Na década de 90, fica claro que a política de exclusão não se restringe aos “irregulares”, agora os moradores oficiais também terão de suar a camisa. Assim, em 1996, a COSEAS tenta outorgar a exigência meritocrática do cumprimento de 80% dos créditos “ideais” como critério para a permanência na moradia. Os moradores ocupam a sede da COSEAS após uma Assembléia no CRUSP contra essa imposição (aí é que foi encontrada, entre outros documentos incríveis, aquela carta do deputado da qual falávamos no início do texto).

Depois disso,(se você correu, correu e não chegou a lugar algum), bem vindo ao século 21! Num período de greve, os moradores famintos saqueiam o bandejão (e, aliás, estão sendo processados até hoje).

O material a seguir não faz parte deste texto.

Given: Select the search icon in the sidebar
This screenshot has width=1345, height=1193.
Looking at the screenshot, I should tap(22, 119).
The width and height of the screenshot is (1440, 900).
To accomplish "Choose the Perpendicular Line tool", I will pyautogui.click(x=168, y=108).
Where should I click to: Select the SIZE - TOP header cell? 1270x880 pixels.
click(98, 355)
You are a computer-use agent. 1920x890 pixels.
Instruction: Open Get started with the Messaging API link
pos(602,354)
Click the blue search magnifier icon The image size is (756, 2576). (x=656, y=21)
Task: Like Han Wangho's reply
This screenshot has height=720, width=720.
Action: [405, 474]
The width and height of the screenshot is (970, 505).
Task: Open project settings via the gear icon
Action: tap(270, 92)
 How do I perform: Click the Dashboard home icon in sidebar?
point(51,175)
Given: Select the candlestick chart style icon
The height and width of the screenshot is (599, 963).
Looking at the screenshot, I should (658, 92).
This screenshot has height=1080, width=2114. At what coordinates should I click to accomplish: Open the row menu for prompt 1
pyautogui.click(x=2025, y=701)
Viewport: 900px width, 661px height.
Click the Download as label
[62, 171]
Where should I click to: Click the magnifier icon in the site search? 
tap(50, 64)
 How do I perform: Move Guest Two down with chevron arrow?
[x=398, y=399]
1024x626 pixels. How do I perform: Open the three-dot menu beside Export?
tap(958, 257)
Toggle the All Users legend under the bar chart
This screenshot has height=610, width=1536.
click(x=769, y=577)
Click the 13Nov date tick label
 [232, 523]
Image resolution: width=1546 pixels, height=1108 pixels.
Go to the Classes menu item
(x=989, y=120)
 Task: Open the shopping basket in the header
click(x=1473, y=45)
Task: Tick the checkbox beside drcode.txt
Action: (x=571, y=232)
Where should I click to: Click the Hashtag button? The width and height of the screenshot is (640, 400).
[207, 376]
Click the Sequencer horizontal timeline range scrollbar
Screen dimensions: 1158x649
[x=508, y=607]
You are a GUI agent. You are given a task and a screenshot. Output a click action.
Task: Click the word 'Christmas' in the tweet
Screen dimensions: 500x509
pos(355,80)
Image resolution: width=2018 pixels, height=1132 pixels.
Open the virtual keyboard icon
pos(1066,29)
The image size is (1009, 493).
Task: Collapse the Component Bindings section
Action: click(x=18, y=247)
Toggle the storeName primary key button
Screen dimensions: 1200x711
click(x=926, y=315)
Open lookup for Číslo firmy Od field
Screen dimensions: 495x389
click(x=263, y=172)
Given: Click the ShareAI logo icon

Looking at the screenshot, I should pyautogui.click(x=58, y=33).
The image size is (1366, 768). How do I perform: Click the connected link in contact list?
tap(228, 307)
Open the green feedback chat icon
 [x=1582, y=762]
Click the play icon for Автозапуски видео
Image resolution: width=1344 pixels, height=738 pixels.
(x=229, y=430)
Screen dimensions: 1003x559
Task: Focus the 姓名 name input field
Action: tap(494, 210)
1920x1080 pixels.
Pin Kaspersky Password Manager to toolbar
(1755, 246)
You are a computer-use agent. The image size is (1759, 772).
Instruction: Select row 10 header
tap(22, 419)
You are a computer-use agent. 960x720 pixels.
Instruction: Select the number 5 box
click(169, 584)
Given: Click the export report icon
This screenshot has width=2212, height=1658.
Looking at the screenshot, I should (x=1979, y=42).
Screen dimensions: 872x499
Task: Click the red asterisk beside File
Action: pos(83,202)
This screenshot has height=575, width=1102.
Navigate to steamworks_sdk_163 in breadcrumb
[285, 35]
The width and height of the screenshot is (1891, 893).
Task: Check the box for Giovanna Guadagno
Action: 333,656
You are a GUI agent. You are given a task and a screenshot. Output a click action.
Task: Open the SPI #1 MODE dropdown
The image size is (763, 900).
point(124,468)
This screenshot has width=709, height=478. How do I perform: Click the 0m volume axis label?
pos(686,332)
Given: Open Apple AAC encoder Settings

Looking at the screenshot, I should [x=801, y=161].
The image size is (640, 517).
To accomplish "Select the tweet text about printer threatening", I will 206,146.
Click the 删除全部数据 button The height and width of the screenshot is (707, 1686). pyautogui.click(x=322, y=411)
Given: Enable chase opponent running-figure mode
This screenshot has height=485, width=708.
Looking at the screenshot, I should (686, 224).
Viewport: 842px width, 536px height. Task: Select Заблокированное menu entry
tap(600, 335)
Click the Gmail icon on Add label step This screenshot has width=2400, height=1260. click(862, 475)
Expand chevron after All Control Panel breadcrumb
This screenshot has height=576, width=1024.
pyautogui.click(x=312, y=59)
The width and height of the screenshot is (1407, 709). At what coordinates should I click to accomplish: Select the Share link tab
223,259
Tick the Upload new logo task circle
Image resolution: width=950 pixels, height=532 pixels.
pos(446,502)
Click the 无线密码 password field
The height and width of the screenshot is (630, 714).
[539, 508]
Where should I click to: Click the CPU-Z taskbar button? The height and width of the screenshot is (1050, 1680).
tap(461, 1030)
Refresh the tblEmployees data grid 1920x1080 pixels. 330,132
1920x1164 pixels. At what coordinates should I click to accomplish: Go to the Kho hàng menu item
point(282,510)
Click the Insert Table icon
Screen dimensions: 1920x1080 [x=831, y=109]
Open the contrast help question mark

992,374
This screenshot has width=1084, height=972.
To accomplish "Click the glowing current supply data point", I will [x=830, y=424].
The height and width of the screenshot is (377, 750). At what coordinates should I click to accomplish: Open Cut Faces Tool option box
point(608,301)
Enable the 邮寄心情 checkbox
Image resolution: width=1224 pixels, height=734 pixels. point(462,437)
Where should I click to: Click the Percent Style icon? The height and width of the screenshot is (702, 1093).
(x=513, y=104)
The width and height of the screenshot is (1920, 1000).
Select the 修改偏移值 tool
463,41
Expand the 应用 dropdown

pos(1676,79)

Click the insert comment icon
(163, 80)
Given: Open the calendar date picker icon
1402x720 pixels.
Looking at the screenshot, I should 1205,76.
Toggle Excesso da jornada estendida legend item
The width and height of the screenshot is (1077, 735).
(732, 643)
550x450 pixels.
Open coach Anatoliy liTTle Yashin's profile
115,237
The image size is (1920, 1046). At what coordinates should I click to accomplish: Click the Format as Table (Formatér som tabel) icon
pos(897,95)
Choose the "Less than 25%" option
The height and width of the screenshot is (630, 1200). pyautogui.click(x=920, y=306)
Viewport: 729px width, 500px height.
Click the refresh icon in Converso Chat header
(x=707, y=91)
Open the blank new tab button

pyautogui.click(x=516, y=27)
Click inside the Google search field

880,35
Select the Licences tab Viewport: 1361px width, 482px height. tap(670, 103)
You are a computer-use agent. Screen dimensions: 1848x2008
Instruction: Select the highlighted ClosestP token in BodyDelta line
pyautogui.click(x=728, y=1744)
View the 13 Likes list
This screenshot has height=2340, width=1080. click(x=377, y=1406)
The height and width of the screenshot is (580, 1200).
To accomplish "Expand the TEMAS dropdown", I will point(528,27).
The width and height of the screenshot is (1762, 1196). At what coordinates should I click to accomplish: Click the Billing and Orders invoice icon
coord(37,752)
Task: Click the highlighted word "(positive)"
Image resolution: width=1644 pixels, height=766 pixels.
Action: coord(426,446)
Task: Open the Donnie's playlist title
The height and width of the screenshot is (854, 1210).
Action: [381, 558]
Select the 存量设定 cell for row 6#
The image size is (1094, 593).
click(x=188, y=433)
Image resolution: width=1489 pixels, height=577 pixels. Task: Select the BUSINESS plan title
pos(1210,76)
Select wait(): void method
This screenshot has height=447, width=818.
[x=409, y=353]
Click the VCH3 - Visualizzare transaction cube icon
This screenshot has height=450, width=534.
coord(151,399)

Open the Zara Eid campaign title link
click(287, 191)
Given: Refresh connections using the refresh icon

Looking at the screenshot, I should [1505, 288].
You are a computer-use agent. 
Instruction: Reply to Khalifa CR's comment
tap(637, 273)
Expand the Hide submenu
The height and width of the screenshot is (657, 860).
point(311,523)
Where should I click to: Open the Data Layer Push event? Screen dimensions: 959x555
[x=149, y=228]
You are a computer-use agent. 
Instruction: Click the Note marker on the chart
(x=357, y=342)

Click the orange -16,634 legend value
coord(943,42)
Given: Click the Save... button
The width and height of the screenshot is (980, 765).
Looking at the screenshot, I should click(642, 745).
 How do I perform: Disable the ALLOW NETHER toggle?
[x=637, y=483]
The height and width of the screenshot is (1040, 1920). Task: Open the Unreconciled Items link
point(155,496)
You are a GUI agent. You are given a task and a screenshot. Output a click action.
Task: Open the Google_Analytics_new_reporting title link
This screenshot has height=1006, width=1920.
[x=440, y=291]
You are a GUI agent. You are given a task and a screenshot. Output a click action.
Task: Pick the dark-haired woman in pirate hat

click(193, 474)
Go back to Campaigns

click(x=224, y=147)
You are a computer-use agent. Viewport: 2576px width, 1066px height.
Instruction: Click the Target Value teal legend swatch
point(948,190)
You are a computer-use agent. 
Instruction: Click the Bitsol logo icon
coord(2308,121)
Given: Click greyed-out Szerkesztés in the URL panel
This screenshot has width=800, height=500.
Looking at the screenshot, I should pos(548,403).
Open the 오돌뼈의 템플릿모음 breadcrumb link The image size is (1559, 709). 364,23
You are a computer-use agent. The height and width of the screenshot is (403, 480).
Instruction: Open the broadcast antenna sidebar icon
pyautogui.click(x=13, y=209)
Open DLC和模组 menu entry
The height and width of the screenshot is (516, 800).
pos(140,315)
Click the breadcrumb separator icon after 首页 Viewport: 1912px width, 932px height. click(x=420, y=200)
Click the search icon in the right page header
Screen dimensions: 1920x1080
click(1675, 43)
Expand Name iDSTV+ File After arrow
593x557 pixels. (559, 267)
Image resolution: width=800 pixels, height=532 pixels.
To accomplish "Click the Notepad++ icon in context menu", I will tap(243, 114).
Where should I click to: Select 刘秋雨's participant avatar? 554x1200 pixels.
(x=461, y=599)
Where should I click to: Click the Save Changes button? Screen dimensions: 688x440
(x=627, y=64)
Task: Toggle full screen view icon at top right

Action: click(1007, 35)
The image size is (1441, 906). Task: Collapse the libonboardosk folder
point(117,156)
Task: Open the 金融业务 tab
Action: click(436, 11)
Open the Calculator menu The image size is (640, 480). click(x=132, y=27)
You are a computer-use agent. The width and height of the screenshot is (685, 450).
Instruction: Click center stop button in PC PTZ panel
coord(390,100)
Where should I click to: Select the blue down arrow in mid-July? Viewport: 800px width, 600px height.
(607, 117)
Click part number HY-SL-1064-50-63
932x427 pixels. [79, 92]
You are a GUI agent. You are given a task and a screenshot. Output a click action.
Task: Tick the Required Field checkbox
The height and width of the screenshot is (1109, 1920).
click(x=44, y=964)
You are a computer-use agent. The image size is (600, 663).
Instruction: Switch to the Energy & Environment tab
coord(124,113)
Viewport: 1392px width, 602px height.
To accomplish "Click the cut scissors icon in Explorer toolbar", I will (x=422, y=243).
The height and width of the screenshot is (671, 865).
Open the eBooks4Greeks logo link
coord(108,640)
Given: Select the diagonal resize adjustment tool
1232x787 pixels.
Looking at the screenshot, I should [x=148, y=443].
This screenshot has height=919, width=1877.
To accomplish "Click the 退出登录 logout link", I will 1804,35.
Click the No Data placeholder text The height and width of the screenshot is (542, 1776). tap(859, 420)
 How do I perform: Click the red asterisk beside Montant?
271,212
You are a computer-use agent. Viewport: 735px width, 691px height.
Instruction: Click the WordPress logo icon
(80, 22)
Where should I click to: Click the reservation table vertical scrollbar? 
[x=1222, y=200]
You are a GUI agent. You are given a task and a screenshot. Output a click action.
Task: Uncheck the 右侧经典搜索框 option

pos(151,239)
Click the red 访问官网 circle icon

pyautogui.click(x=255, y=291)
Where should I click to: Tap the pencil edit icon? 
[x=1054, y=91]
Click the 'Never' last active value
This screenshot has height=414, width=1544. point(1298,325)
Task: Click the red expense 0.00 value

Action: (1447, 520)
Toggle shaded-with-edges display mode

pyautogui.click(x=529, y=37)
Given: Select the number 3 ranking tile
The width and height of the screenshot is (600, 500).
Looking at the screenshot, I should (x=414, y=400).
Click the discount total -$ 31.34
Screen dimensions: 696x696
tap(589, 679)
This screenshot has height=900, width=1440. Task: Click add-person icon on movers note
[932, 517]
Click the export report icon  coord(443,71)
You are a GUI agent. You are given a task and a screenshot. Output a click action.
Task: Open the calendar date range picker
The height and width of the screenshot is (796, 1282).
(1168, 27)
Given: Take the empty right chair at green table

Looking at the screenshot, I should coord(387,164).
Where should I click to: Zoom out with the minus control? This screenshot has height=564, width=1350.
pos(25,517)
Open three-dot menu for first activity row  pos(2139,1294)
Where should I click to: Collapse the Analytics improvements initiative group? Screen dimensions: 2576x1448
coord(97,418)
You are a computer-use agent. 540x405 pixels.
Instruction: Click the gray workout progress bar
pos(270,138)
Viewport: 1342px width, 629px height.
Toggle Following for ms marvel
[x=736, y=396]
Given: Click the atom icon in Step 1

Por isso, podemos atualmente contar com o “auxílio” da COSEAS em nos fornecer os alimentos crus nesses períodos.

Ainda nessa primeira década do século, os moradores do CRUSP saquearam uma festa da Nokia em protesto à privatização da universidade. Na ocasião, pretendiam-se firmar acordos como o financiamento de um projeto de construção de uma ponte entre a USP e o Shopping Villa Lobos - con$truçõe$ megalomaníaca$ se mo$tram hi$toricamente indi$pen$ávei$ para o de$vio de verba$ pública$ e para o e$tabelecimento de dependência de órgão$ público$ em relação ao capital privado. Típica de nossos dias, a privatização do espaço público também avança pela USP. De fundações privadas agindo nas unidades até bancos que se aproveitam da brecha deixada pela COSEAS e pela reitoria na assistência estudantil, vemos aumentar cada vez mais o peso dos interesses de grupos particulares frente aos objetivos específicos da universidade pública. Logo no Portão 1 temos um “belo” letreiro “USP, apoio Santander”; ao entrarmos na Internet, temos o wifi da Nokia; e a praça do relógio, com seu exagero de concreto, “patrocinada pelo Banco Real”. Mas apesar da força dos interesses econômicos parecerem dominantes, a indignação coletiva consegue ainda atrapalhar, como foi no caso da festa da Nokia e, posteriormente, na ocupação de um espaço localizado nas Colméias, que foi utilizado e abandonado pelo banco Real. Neste local, atualmente, se encontra instalada a CCInt, mais um órgão burocrático, conseguimos recuperar o espaço para a USP, mas, dessa vez, não alcançamos nossa reivindicação que era a criação de um espaço cultural cruspiano ali.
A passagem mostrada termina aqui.